Friday, March 14, 2008

WHO NEEDS ARMS? LEGS?



Another difficulty for me when making dolls, besides them standing on their own, is making arms. But like I explained to some kids that I was teaching doll making to, making dolls is like making magic, not real magic – slight of hand (excuse the pun). The only part of an arm that shows on a long sleeved art doll is the hand. So I merely sew hands onto the long sleeves of the dress. It looks like she has arms.



The legs are the same. If the doll doesn’t show her legs, perhaps wearing a gown or robe no one needs to know she doesn’t have legs.

One way is to form a body around a dowel and wrap the body in a robe. If you wrap the robe tightly, she
doesn’t have to show her arms either. Stick the end of a dowel in a drilled 2x4 and it looks like she is standing on her own two legs.


Another trick is to build the body over a tube (paper towel), let the robe or the gown cover the bottom of the tube. By weighting the tube, it stands by itself.


Baby dolls don’t show their arms or legs either. The soft sculpture dolls are wrapped in bunting blankets. The magic is that they look like their arms and legs are secure.

Magic – I love it.

To see more of the magic, look at my site on Etsy

Monday, March 10, 2008

making dolls 101


It's hard for me to make my dolls stand without a doll stand. I've learned a few tricks through books but the tricks don't always work. Since all the dolls I make are soft sculpture, they need a skeleton in order to stand.

First I inserted wire, up through one leg, through the body and down through the other leg. It worked better than nothing but it was a little challenging sewing the leg on the body since a wire was in the way. But, the legs were able to bend every way, even in impossible ways for the humanlike dolls.


Next, I tried inserting a dowel in each leg. The legs don't bend but by leaving an inch of the dowel outside the leg through the heel, each dowel can then be glued into a drilled hole in a piece of 2x4. The challenge is covering the 2x4 so it looks like part of the doll image.

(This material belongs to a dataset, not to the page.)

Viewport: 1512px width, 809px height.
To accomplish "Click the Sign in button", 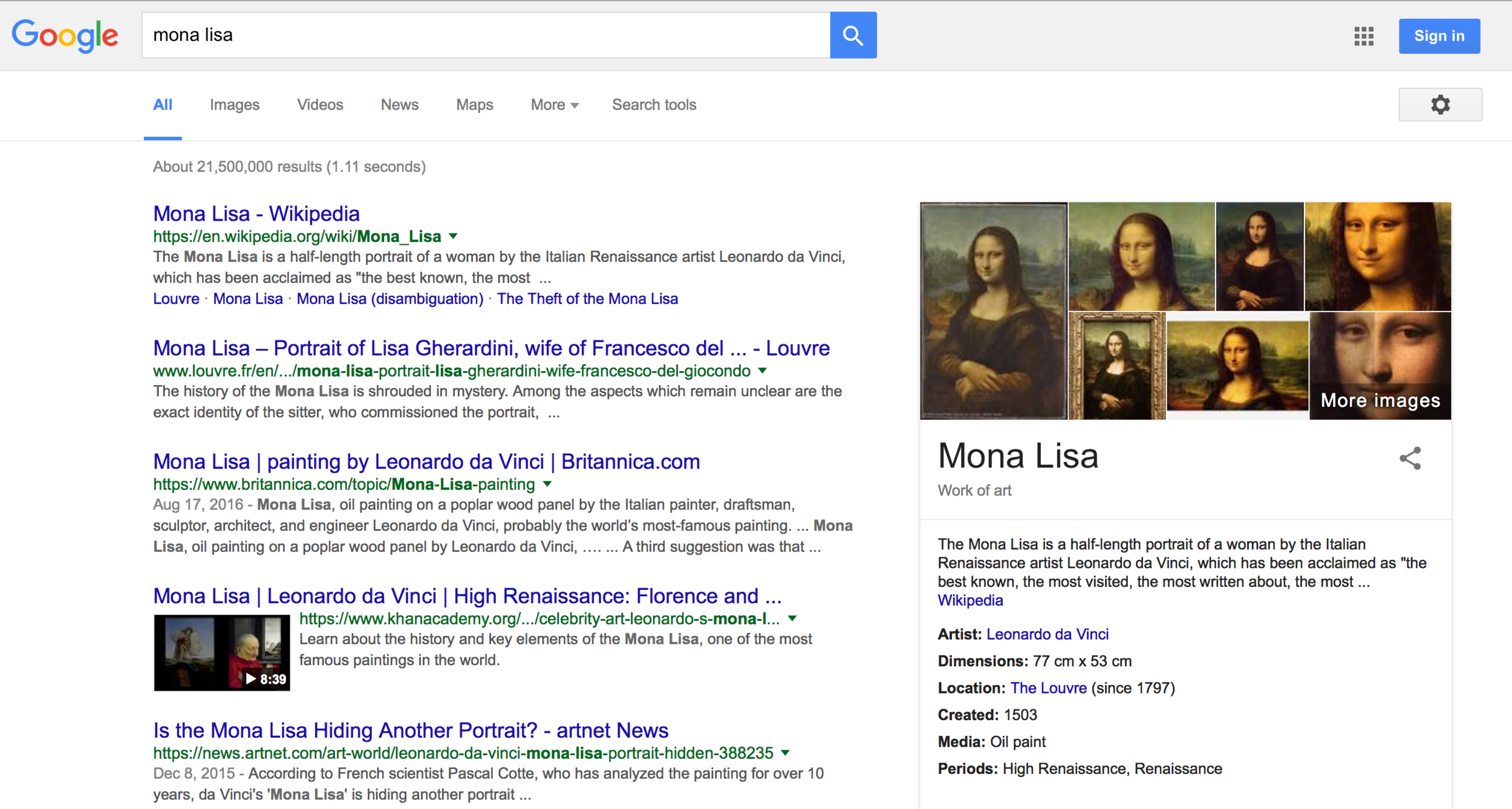I will (x=1439, y=36).
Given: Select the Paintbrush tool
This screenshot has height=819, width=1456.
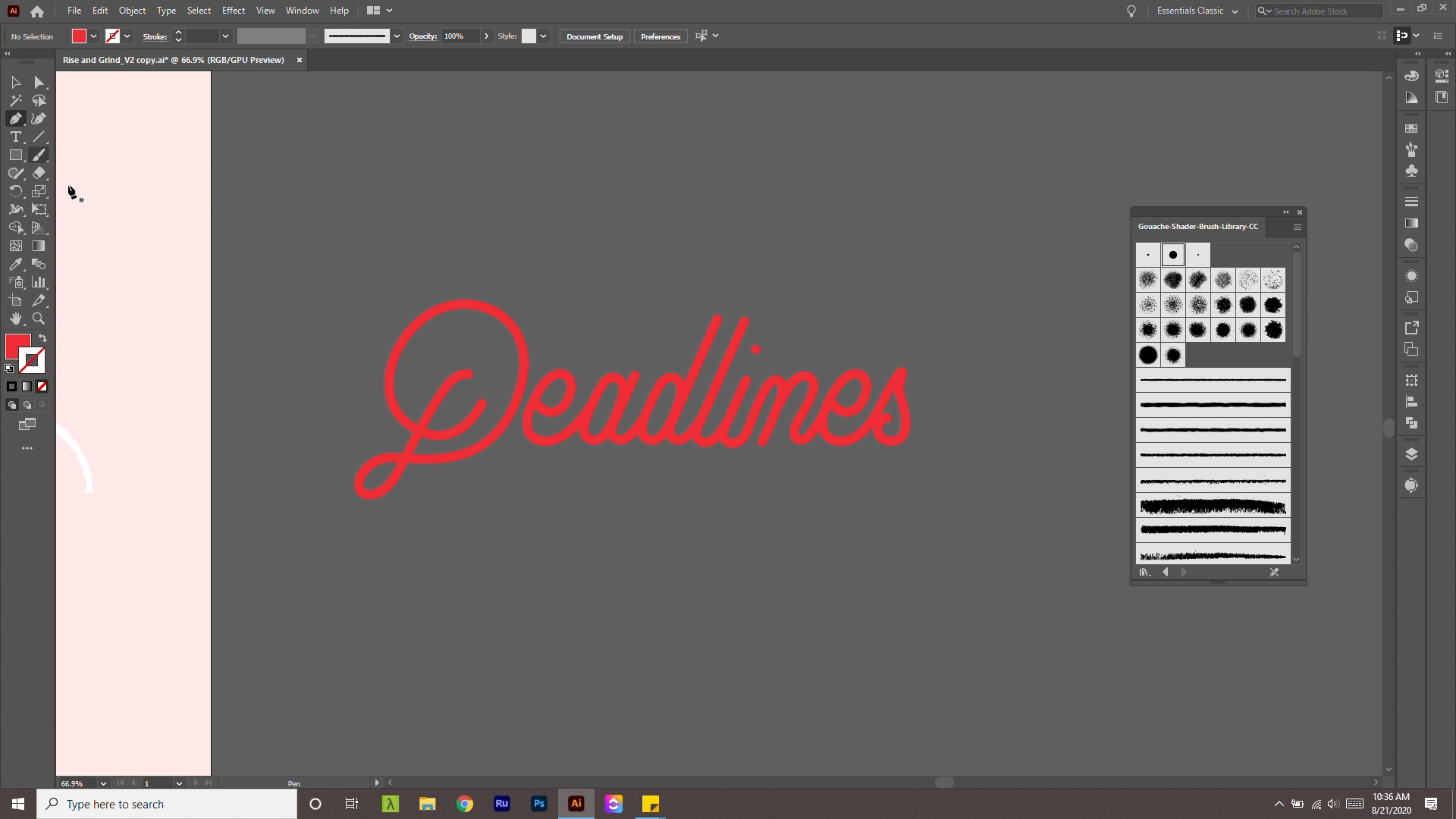Looking at the screenshot, I should coord(39,154).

One good thing I learned was that I could make shoes, painted, heeled, decoupaged on the unattached legs (Somehow, I thought of the dolls as real (finished) and the shoes had to go on last). Live and learn.

By keeping the legs spread on a wide base (one of the dolls is a skier, another is a clown with balancing stilts) the dolls stand better.
The best bet, so far, is thinking of other positions (exercise doll is stretching, the clown doll also hangs upside down from her clown feet, a peacenik hippie is sitting.